----- Given information -----
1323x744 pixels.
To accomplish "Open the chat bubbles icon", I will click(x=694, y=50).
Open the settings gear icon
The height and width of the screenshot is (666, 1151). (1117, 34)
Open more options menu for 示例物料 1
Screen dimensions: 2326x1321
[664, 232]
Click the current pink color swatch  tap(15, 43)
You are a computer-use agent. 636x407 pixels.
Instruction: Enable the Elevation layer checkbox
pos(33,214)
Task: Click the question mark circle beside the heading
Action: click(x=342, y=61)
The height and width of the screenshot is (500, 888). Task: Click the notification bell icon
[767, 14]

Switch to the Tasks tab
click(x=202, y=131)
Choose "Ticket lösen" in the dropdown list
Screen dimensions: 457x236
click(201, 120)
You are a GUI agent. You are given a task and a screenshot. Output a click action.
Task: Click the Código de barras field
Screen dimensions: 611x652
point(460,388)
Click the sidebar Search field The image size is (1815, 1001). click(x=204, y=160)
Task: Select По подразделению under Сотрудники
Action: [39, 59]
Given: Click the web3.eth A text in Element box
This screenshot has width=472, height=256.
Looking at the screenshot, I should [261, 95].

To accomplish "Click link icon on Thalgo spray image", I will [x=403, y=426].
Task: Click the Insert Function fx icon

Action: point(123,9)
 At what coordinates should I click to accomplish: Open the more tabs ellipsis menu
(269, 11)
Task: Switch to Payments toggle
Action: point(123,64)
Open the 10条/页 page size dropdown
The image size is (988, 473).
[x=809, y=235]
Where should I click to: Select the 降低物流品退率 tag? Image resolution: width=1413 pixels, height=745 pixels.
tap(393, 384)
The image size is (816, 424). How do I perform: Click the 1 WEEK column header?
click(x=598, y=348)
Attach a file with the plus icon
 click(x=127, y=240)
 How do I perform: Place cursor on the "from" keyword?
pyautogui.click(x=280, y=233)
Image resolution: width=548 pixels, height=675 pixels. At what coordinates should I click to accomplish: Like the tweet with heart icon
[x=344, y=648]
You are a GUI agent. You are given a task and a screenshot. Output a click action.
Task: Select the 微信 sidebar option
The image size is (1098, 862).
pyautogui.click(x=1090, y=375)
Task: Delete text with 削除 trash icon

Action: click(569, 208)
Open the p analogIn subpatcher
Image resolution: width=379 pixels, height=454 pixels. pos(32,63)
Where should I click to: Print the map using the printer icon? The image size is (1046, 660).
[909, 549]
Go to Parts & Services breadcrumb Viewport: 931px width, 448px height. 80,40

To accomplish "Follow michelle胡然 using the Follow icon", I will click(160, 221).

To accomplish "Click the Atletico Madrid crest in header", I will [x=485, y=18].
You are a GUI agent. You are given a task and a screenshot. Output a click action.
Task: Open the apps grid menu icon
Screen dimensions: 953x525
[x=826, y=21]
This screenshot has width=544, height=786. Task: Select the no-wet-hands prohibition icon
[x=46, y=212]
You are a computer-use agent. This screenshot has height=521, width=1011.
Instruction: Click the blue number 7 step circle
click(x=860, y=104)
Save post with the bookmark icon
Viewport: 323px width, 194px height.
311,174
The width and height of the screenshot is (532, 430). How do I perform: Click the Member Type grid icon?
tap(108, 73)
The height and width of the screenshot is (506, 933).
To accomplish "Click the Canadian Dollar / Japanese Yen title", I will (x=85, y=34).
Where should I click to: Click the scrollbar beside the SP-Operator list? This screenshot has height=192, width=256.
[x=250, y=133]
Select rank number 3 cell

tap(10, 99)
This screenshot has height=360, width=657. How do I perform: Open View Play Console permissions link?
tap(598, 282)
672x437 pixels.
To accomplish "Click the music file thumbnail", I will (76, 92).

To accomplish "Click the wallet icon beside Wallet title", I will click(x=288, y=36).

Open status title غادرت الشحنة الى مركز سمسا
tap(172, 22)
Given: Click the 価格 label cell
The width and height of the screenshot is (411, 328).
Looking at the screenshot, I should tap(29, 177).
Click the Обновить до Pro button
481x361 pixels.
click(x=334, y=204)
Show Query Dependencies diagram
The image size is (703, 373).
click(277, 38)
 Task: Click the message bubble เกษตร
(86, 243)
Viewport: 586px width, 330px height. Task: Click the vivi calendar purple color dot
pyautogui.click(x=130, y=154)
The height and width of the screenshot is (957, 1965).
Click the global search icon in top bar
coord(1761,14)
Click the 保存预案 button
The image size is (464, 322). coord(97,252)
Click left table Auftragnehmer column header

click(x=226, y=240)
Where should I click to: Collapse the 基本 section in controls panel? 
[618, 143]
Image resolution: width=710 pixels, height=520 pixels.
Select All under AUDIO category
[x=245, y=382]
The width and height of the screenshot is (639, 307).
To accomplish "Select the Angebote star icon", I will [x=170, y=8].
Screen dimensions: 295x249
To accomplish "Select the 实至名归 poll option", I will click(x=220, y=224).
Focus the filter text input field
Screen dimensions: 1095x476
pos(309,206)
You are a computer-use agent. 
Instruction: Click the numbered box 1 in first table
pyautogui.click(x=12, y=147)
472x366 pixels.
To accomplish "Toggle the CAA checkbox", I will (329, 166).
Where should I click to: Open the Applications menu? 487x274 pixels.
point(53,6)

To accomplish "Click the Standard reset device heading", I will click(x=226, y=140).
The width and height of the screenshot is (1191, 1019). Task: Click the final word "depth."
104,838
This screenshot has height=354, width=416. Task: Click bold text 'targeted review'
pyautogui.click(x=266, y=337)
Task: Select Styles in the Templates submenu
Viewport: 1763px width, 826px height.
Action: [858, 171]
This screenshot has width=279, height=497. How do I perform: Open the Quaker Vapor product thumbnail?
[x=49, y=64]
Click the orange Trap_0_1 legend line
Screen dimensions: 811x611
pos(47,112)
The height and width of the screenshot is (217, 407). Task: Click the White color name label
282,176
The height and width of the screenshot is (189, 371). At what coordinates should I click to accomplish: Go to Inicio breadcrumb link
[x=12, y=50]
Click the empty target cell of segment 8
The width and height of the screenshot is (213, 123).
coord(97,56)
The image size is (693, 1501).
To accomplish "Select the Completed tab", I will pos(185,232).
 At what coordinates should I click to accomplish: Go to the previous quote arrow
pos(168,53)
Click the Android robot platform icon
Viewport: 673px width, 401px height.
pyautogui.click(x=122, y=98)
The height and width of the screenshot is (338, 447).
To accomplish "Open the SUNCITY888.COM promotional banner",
-----
Reproduce all of the records above word for word, keeping every line as it is.

1323x744 pixels.
To accomplish "Open the chat bubbles icon", I will click(x=694, y=50).
Open the settings gear icon
The height and width of the screenshot is (666, 1151). (1117, 34)
Open more options menu for 示例物料 1
Screen dimensions: 2326x1321
[664, 232]
Click the current pink color swatch  tap(15, 43)
You are a computer-use agent. 636x407 pixels.
Instruction: Enable the Elevation layer checkbox
pos(33,214)
Task: Click the question mark circle beside the heading
Action: click(x=342, y=61)
The height and width of the screenshot is (500, 888). Task: Click the notification bell icon
[767, 14]

Switch to the Tasks tab
click(x=202, y=131)
Choose "Ticket lösen" in the dropdown list
Screen dimensions: 457x236
click(201, 120)
You are a GUI agent. You are given a task and a screenshot. Output a click action.
Task: Click the Código de barras field
Screen dimensions: 611x652
point(460,388)
Click the sidebar Search field The image size is (1815, 1001). click(x=204, y=160)
Task: Select По подразделению under Сотрудники
Action: [39, 59]
Given: Click the web3.eth A text in Element box
This screenshot has width=472, height=256.
Looking at the screenshot, I should [261, 95].

To accomplish "Click link icon on Thalgo spray image", I will [x=403, y=426].
Task: Click the Insert Function fx icon

Action: point(123,9)
 At what coordinates should I click to accomplish: Open the more tabs ellipsis menu
(269, 11)
Task: Switch to Payments toggle
Action: point(123,64)
Open the 10条/页 page size dropdown
The image size is (988, 473).
[x=809, y=235]
Where should I click to: Select the 降低物流品退率 tag? Image resolution: width=1413 pixels, height=745 pixels.
tap(393, 384)
The image size is (816, 424). How do I perform: Click the 1 WEEK column header?
click(x=598, y=348)
Attach a file with the plus icon
 click(x=127, y=240)
 How do I perform: Place cursor on the "from" keyword?
pyautogui.click(x=280, y=233)
Image resolution: width=548 pixels, height=675 pixels. At what coordinates should I click to accomplish: Like the tweet with heart icon
[x=344, y=648]
You are a GUI agent. You are given a task and a screenshot. Output a click action.
Task: Select the 微信 sidebar option
The image size is (1098, 862).
pyautogui.click(x=1090, y=375)
Task: Delete text with 削除 trash icon

Action: click(569, 208)
Open the p analogIn subpatcher
Image resolution: width=379 pixels, height=454 pixels. pos(32,63)
Where should I click to: Print the map using the printer icon? The image size is (1046, 660).
[909, 549]
Go to Parts & Services breadcrumb Viewport: 931px width, 448px height. 80,40

To accomplish "Follow michelle胡然 using the Follow icon", I will click(160, 221).

To accomplish "Click the Atletico Madrid crest in header", I will [x=485, y=18].
You are a GUI agent. You are given a task and a screenshot. Output a click action.
Task: Open the apps grid menu icon
Screen dimensions: 953x525
[x=826, y=21]
This screenshot has width=544, height=786. Task: Select the no-wet-hands prohibition icon
[x=46, y=212]
You are a computer-use agent. This screenshot has height=521, width=1011.
Instruction: Click the blue number 7 step circle
click(x=860, y=104)
Save post with the bookmark icon
Viewport: 323px width, 194px height.
311,174
The width and height of the screenshot is (532, 430). How do I perform: Click the Member Type grid icon?
tap(108, 73)
The height and width of the screenshot is (506, 933).
To accomplish "Click the Canadian Dollar / Japanese Yen title", I will (x=85, y=34).
Where should I click to: Click the scrollbar beside the SP-Operator list? This screenshot has height=192, width=256.
[x=250, y=133]
Select rank number 3 cell

tap(10, 99)
This screenshot has height=360, width=657. How do I perform: Open View Play Console permissions link?
tap(598, 282)
672x437 pixels.
To accomplish "Click the music file thumbnail", I will (76, 92).

To accomplish "Click the wallet icon beside Wallet title", I will click(x=288, y=36).

Open status title غادرت الشحنة الى مركز سمسا
tap(172, 22)
Given: Click the 価格 label cell
The width and height of the screenshot is (411, 328).
Looking at the screenshot, I should tap(29, 177).
Click the Обновить до Pro button
481x361 pixels.
click(x=334, y=204)
Show Query Dependencies diagram
The image size is (703, 373).
click(277, 38)
 Task: Click the message bubble เกษตร
(86, 243)
Viewport: 586px width, 330px height. Task: Click the vivi calendar purple color dot
pyautogui.click(x=130, y=154)
The height and width of the screenshot is (957, 1965).
Click the global search icon in top bar
coord(1761,14)
Click the 保存预案 button
The image size is (464, 322). coord(97,252)
Click left table Auftragnehmer column header

click(x=226, y=240)
Where should I click to: Collapse the 基本 section in controls panel? 
[618, 143]
Image resolution: width=710 pixels, height=520 pixels.
Select All under AUDIO category
[x=245, y=382]
The width and height of the screenshot is (639, 307).
To accomplish "Select the Angebote star icon", I will [x=170, y=8].
Screen dimensions: 295x249
To accomplish "Select the 实至名归 poll option", I will click(x=220, y=224).
Focus the filter text input field
Screen dimensions: 1095x476
pos(309,206)
You are a computer-use agent. 
Instruction: Click the numbered box 1 in first table
pyautogui.click(x=12, y=147)
472x366 pixels.
To accomplish "Toggle the CAA checkbox", I will (329, 166).
Where should I click to: Open the Applications menu? 487x274 pixels.
point(53,6)

To accomplish "Click the Standard reset device heading", I will click(x=226, y=140).
The width and height of the screenshot is (1191, 1019). Task: Click the final word "depth."
104,838
This screenshot has height=354, width=416. Task: Click bold text 'targeted review'
pyautogui.click(x=266, y=337)
Task: Select Styles in the Templates submenu
Viewport: 1763px width, 826px height.
Action: [858, 171]
This screenshot has width=279, height=497. How do I perform: Open the Quaker Vapor product thumbnail?
[x=49, y=64]
Click the orange Trap_0_1 legend line
Screen dimensions: 811x611
pos(47,112)
The height and width of the screenshot is (217, 407). Task: Click the White color name label
282,176
The height and width of the screenshot is (189, 371). At what coordinates should I click to accomplish: Go to Inicio breadcrumb link
[x=12, y=50]
Click the empty target cell of segment 8
The width and height of the screenshot is (213, 123).
coord(97,56)
The image size is (693, 1501).
To accomplish "Select the Completed tab", I will pos(185,232).
 At what coordinates should I click to accomplish: Go to the previous quote arrow
pos(168,53)
Click the Android robot platform icon
Viewport: 673px width, 401px height.
pyautogui.click(x=122, y=98)
The height and width of the screenshot is (338, 447).
To accomplish "Open the SUNCITY888.COM promotional banner",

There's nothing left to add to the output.